[Anthropgrad] CAEPR Sem 3 Sept, 12.30-2pm Marisa Fogarty: Indigenous gambling
Katarina Ferro
katarina.ferro at anu.edu.au
Mon Sep 1 12:11:00 EST 2008
CAEPR Seminar Series: Wednesday 3 September 2008; 12.30-2pm
AD Hope Bdg, Humanities Conference Room, 1 floor.
*
Dealing with cards: An anthropological perspective on remote Indigenous
gambling*
—Marisa Fogarty (Doctoral Scholar, Charles Darwin University)

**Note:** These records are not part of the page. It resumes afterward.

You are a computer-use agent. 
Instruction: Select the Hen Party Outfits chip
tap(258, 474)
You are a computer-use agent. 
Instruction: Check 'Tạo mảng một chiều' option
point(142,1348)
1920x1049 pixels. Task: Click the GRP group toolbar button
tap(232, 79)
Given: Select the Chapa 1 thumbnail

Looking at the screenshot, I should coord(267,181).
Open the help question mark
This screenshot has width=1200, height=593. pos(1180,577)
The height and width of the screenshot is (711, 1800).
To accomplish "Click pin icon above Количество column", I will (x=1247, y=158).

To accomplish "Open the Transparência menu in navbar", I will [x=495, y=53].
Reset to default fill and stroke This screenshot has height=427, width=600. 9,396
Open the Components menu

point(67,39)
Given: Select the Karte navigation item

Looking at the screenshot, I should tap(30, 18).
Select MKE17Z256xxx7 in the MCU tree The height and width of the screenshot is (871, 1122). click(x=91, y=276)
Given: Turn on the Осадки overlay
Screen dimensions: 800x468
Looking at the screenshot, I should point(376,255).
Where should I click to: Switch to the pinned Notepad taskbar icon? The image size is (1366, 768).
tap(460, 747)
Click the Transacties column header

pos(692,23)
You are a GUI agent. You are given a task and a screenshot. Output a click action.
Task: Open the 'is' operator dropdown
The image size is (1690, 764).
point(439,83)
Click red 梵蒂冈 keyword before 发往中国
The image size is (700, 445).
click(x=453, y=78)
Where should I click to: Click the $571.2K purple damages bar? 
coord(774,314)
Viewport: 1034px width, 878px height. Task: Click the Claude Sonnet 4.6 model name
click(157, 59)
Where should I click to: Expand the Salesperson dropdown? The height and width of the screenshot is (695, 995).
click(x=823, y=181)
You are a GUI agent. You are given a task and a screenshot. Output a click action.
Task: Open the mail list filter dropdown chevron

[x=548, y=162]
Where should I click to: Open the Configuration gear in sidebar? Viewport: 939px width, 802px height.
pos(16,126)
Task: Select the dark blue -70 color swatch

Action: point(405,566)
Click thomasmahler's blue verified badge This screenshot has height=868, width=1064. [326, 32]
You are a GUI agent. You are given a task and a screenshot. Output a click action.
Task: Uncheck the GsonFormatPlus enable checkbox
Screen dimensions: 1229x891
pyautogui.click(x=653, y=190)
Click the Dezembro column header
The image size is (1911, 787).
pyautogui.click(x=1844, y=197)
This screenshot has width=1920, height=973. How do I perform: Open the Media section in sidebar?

*Abstract:* In Australia, Indigenous card games fall outside mainstream
government regulation and industry commercialisation. Consequently,
these card games, or the act of playing these games is often referred to
as 'unregulated', 'non-commercial' or 'community' gambling. Prior to the
mid 1990's anthropologists interrogated certain aspects of Indigenous
card games as small parts of broader research concerns. However, in the
last decade anthropological research in this area has been notably
absent. Contributing to this lack of research focus has been the
widespread introduction of poker machines around Australia. The field of
gambling research has adopted a decidedly psychological focus, based
predominantly on electronic forms of gambling (i.e. poker machines). Of
concern is that these Eurocentric, individuated, medicalised notions of
gambling and problem gambling are becoming the dominant disciplinary
lens of Indigenous gambling research. In this paper I will challenge
this research approach through findings derived from an extensive
ethnographic study of card games in a large remote Indigenous township.
In so doing, I argue that dominant theoretical and methodological
approaches to Indigenous gambling research are of limited relevance in
the remote Indigenous context. Through a detailed analysis of remote
card games, the research has revealed complex internal regulatory
systems that structure the card games forming an Indigenous harm
minimisation strategy. Such rules and regulations exist within the
games, intended to protect both the individual and the community against
the harmful effects of gambling, as well as to protect the games from
corruption and cheating. As a result of these findings, I argue that
both policy makers and researchers concerned with Indigenous gambling in
remote areas must move beyond medicalized and individuated intervention
models towards an Indigenous-centric approach to harm minimisation.